▶ Çıkarılan metin
AB’ye beş kala

Hayırlısıyla 17 Aralık’ı bir atlatsak, başka bir şey istemiyorum.  Taksiye bin, şoförle 17 Aralık tartışmasına gir. Sosyal bir ortama gir, 17 Aralık gündeme gelmesin, mümkün değil. Uzun zamandır görmediğin arkadaşını gör, “nasılsın”dan sonra 17 Aralık’ta ne olacak diye sor. Evde çoluk çocuk, dışarıda herkes, işde çalıştığın kim varsa… Hayatımız 17 Aralık.

Aldı mı bizi bir telaş?… Sorarlar adama neredeydi aklın diye.

Türkiye’nin istikrarsız olduğunu düşünenleri, yeri gelmişken kınıyorum. Çünkü biz son derece istikrarlı insanlarız. Hep bir şeyleri bekliyoruz. Geçen yıl bu gün, ondan önceki yıl bugün mutlaka bir şey bekliyorduk. Tabii ki en az bu kadar önemli bir şeyler… Gelecek yıl bugün yine bekliyor olacağız. Bundan on yıl sonra bugün de elimiz yüreğimizde “acaba mı?” diyeceğimizden eminim.

AB’ye 5 kala bizde her şey aynı.

Sonrası da farklı olmayacak.

Bizi biz yapan bazı özelliklerimizi çağdaş uyarlamasıyla dikkatlerinize sunuyorum.

Güler misiniz ağlar mısınız bilmiyorum.

Ben her şeye karşın gülmenizi tercih ederim…

Borç yiğidin kamçısı

Kredi kartı borcunu ödeyemeyen vatandaşlar ev, araba, arsa satıyor, boşanıyor, ülkeyi terk ediyor, kimlik değiştiriyor. Halkın alım gücünde bir değişiklik olmamasına rağmen kredi kartı kullanımında patlama yaşanıyor, yeni bir kredi kartı krizi ile karşı karşıya olduğumuza dikkat çekiliyor.

Türkiye’de geçen yıl Haziran ayında 17 milyon olan kredi kartı sayısının bu yılın aynı ayında yüzde 36 artışla 23.2 milyona ulaştı.Merkez Bankası’nın verilerine göre 46 bin 827’si kredi kartı borçluları olmak üzere 56.4 bin kişinin “kara liste”de.

Ortalama ömür 69 yıl

Türkiye 2050 yılına 97.5 milyon nüfusla girecek. Ortalama ömür süresi 69 yıl. Bu rakam erkekte 66, kadında ise 71. Dünya nüfusu 50 yıl sonra 9.2 milyara çıkacak. Nüfusun yüzde 59’u kentlerde oturuyor. Bebek ölüm oranı binde 39. Nüfusun yüzde 30’u 0-15 yaş ve yüzde 64’ü 15-65 yaşta. 65 yaş üzerindeki nüfus oranı ise yüzde 6. Evli kadınların yüzde 64’ü doğum kontrolü uyguluyor.

▶ Yazılı yönerge 1
Kayıtlarda "Click the 问答讨论 question mark icon" ifadesini içeren satırdan başlayıp kayıtların sonuna kadar olan satırları yeniden yazın; "question mark" yerine "help" koyun ve geri kalan her şeyi aynen bırakın.
▶ Yazılı yönerge 2
Avrupa Birliği’ne girişi bekleyen Türkiye üzerine yazılmış "AB’ye beş kala" metnini kaldığı yerden sürdürün.

▶ Veri kümesi
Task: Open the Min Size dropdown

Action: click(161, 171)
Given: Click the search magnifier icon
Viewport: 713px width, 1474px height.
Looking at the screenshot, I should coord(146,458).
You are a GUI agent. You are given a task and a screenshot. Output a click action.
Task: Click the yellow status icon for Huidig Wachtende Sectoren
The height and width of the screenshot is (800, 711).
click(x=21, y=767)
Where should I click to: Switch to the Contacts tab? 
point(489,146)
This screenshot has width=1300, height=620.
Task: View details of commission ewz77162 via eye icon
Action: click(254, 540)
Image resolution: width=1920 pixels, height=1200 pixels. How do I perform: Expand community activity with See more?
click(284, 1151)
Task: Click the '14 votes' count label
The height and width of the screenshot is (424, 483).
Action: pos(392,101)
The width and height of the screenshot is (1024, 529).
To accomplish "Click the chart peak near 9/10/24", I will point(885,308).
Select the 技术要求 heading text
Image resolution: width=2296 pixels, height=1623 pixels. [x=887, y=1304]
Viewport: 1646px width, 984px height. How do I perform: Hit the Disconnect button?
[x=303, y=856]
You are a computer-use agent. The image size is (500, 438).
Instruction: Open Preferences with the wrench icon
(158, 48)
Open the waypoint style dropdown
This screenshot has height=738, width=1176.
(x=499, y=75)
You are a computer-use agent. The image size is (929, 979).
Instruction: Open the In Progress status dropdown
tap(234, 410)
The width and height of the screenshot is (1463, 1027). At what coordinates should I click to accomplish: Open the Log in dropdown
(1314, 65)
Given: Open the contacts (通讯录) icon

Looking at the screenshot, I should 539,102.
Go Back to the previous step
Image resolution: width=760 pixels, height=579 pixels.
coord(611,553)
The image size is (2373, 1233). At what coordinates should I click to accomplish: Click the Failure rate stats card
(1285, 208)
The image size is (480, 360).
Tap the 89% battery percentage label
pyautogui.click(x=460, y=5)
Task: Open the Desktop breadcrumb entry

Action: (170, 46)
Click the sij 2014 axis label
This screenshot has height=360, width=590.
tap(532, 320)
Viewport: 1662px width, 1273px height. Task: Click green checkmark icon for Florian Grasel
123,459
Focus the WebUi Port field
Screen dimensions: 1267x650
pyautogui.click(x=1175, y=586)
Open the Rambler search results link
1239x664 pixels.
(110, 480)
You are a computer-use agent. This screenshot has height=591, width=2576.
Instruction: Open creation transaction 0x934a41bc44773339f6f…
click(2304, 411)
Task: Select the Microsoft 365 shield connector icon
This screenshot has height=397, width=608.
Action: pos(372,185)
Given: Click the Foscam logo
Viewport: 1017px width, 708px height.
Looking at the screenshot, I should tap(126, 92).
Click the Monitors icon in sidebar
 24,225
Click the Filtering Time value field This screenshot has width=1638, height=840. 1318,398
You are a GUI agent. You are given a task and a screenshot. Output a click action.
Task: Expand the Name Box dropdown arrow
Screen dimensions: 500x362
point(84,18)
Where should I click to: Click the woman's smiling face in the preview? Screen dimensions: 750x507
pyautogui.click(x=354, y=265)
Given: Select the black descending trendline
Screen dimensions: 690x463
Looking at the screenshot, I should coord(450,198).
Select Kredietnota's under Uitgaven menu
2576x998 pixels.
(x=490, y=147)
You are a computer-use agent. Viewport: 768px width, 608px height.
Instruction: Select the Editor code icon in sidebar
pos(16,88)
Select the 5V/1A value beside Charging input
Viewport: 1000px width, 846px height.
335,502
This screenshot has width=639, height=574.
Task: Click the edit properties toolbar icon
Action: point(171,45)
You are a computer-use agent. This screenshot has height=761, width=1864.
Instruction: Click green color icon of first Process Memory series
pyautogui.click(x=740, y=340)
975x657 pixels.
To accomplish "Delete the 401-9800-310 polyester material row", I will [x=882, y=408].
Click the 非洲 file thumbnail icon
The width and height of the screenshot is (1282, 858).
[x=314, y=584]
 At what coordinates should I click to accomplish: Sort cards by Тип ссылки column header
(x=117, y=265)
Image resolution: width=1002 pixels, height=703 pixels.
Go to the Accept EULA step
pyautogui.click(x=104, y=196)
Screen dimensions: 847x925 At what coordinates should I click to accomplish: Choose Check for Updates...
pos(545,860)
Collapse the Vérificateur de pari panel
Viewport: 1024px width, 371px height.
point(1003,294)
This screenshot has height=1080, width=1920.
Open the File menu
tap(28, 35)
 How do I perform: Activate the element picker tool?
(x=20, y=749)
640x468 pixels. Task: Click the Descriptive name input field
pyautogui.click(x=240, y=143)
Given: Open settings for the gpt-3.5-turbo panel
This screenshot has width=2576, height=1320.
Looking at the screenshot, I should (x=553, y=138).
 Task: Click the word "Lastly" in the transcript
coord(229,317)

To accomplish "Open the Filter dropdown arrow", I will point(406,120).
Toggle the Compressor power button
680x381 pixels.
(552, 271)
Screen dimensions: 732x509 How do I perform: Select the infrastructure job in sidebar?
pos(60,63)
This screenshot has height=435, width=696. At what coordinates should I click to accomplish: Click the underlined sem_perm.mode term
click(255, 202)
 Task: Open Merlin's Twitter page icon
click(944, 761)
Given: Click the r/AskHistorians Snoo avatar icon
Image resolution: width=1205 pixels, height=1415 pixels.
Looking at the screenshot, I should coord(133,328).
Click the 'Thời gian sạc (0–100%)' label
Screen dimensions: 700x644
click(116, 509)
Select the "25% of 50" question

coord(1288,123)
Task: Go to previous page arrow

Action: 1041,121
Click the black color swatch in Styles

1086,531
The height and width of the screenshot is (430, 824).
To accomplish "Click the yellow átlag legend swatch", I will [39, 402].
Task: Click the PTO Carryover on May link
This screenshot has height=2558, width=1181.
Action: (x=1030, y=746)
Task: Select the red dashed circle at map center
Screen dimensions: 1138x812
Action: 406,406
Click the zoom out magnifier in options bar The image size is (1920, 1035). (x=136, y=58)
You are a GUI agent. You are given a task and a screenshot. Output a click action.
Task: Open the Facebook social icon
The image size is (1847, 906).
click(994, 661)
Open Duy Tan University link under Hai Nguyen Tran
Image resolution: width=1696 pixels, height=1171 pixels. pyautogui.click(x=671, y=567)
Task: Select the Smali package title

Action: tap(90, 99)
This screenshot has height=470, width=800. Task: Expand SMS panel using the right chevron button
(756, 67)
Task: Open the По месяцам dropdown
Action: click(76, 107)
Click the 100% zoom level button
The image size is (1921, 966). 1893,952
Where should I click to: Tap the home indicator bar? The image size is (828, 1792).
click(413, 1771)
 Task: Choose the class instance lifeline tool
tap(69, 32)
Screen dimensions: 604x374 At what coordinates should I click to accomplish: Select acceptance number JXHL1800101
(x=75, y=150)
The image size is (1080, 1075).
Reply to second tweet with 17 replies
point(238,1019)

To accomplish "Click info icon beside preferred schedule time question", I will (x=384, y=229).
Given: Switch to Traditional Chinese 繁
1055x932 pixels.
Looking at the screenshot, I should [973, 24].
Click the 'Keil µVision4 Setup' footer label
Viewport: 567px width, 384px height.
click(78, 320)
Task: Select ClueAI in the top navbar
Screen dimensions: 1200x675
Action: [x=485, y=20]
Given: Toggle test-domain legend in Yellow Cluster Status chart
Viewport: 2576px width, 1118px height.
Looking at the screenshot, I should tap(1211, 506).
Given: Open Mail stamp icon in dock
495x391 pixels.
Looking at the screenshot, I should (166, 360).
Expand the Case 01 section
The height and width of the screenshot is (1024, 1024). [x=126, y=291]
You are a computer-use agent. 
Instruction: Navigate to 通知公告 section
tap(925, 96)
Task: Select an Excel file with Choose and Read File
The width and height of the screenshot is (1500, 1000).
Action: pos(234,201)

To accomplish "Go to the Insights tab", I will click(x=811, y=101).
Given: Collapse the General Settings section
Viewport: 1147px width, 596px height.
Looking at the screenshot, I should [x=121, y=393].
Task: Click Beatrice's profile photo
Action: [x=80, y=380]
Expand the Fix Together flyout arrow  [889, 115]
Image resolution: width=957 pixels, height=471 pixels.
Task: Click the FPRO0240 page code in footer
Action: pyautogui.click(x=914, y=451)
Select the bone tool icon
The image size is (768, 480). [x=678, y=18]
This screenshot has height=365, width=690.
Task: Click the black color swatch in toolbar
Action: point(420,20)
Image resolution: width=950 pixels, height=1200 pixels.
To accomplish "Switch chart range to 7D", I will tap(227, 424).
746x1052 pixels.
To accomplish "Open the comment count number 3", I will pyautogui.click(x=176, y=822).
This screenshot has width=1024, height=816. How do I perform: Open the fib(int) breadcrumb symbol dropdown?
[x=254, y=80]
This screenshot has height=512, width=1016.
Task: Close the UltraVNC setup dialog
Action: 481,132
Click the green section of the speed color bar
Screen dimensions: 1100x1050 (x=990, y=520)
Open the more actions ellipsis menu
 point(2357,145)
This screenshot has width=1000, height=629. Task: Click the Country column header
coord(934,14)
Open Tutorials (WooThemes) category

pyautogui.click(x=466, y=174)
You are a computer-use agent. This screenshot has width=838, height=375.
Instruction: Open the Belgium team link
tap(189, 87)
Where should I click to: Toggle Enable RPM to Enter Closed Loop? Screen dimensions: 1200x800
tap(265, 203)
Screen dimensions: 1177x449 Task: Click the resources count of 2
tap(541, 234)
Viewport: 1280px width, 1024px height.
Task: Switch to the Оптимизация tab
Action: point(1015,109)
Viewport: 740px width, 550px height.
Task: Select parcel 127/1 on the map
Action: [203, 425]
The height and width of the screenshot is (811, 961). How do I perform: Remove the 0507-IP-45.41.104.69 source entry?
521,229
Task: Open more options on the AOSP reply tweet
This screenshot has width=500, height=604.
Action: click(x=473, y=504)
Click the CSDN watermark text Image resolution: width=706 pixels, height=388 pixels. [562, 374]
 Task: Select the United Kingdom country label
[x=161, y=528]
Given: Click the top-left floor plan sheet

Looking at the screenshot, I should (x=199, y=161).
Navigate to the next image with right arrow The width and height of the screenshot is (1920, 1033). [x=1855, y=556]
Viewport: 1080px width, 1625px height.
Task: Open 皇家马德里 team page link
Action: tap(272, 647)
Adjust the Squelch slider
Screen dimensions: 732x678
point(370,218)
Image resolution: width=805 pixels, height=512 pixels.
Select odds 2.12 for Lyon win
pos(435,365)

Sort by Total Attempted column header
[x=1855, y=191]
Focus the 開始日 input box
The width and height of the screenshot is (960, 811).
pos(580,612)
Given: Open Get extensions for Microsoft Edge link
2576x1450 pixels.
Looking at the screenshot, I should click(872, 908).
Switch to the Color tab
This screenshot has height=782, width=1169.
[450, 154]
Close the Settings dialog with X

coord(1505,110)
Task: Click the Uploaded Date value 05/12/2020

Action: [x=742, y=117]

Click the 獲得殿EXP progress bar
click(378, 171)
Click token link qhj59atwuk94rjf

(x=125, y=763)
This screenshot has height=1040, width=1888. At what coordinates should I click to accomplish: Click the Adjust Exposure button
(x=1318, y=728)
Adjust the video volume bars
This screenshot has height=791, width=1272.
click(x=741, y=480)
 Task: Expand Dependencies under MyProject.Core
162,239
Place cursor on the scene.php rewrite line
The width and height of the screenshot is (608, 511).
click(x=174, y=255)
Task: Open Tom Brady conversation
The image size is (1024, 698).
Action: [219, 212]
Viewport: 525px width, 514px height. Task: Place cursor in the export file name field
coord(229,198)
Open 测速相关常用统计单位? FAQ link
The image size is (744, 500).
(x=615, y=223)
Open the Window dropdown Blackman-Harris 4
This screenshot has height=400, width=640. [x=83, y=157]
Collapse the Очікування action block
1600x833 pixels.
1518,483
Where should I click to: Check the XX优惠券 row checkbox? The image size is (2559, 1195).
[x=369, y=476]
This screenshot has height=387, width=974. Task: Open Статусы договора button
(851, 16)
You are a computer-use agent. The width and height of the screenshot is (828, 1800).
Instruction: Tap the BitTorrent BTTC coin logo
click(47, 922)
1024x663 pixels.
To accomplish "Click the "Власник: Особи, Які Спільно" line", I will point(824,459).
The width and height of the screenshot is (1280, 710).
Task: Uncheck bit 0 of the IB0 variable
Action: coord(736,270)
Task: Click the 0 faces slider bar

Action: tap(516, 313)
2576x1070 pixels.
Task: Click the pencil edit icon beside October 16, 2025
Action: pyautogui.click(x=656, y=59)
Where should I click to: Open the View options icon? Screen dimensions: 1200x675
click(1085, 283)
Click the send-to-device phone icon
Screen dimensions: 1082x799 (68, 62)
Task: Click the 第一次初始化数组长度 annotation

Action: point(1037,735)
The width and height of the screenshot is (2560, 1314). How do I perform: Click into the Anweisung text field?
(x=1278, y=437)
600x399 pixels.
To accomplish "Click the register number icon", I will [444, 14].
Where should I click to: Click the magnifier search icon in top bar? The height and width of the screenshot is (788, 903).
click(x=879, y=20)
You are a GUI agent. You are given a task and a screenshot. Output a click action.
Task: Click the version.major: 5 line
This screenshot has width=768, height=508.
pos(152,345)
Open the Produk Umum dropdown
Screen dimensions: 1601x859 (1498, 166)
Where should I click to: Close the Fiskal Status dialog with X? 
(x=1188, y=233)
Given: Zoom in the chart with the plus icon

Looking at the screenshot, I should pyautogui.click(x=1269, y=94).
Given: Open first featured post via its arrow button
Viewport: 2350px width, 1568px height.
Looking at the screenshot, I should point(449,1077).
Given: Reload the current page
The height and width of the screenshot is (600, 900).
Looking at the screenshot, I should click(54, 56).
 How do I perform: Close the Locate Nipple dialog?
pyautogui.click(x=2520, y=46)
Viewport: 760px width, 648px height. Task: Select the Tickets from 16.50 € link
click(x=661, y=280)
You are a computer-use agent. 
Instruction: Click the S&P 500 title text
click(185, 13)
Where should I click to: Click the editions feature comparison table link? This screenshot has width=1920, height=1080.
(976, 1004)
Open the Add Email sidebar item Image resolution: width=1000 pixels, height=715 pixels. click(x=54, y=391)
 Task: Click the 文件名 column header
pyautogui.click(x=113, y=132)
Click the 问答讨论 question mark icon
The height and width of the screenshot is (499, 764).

▶ Nihai sonuç 1
Click the 问答讨论 help icon
The height and width of the screenshot is (499, 764).

▶ Nihai sonuç 2
Ücrette kadın erkek farkı
Türkiye’deki kamu iş yerlerinde çalışan işçiler özel sektör işçilerine göre bir kat fazla kazanıyor. Kadın işçilerin ortalama ücreti erkek işçilerin ortalama ücretinin yüzde 90’ı oranında kalıyor. SSK verilerine göre, erkek işçilerde 737.2 milyon lira olan ortalama ücret kadın işçilerde 664.8 milyon düzeyinde. Sektörel bazda, en yüksek aylık ortalama ücret 1 milyar 694 milyonla petrol ürünleri sektöründe ödeniyor.

Çalışma Bakanlığı İstihdamın önündeki  engelleri açıkladı…

Türkiye komik ülke. Başkaları açıklasa neyse de Çalışma ve Sosyal Güvenlik Bakanlığı, Türkiye’de istihdamın önünde 16 engel belirleyince daha bir anlamlı oluyor:
1. Ekonomimizin rekabet gücü zayıf,  yatırım ortamı elverişsiz.

2. Makroekonomik politikalarda üretime gereken önem verilmiyor.

3. Bankacılık sektörü bozuk

4. Yatırımcı yurtdışına kaçıyor

5. Kamu yatırımları az

6. İstihdam vergileri ağır, kayıtdışı fazla

7. Birim işgücü maliyeti arttı

8. Vergi yükü arttı

9. Verimlilik artışı işgücü maliyetinin gerisinde     

10. SSK prim oranları yüksek

11. İstihdam teşvikleri  yetersiz, koordinasyon yok 

12. İstihdam formaliteleri fazla       

13. Çağdaş ve esnek çalışma yöntemlerinden  yararlanılmıyor

14. Dünyadaki teknolojik değişime uyumda sorun var. Ar-Ge çalışmaları eksik

15. Mesleki eğitim sistemimiz yetersiz ve istihdamla bağlantısı zayıf

16. Devamlı mesleki eğitime ve çalışan eğitimine önem verilmiyor.

1.6 milyon kişiye iş bulma sözü

Hükümetin yeni hazırladığı program da işsizliğe tam çare olmayacak. ‘Katılım Öncesi Ekonomik Program’da üç yılda 1 milyon 650 bin istihdam yaratılacağı vurgulandı.

Ancak, bu yılın 10 ayında kamu alanında sadece 35-40 bin kişilik istihdam sağlanabildi. Başbakan Tayyip Erdoğan, 2003 sonundaki açıklamasında, 2004’ü ‘İşsizlik ve Kayıtdışı ile Mücadele’ yılı ilan etmişti.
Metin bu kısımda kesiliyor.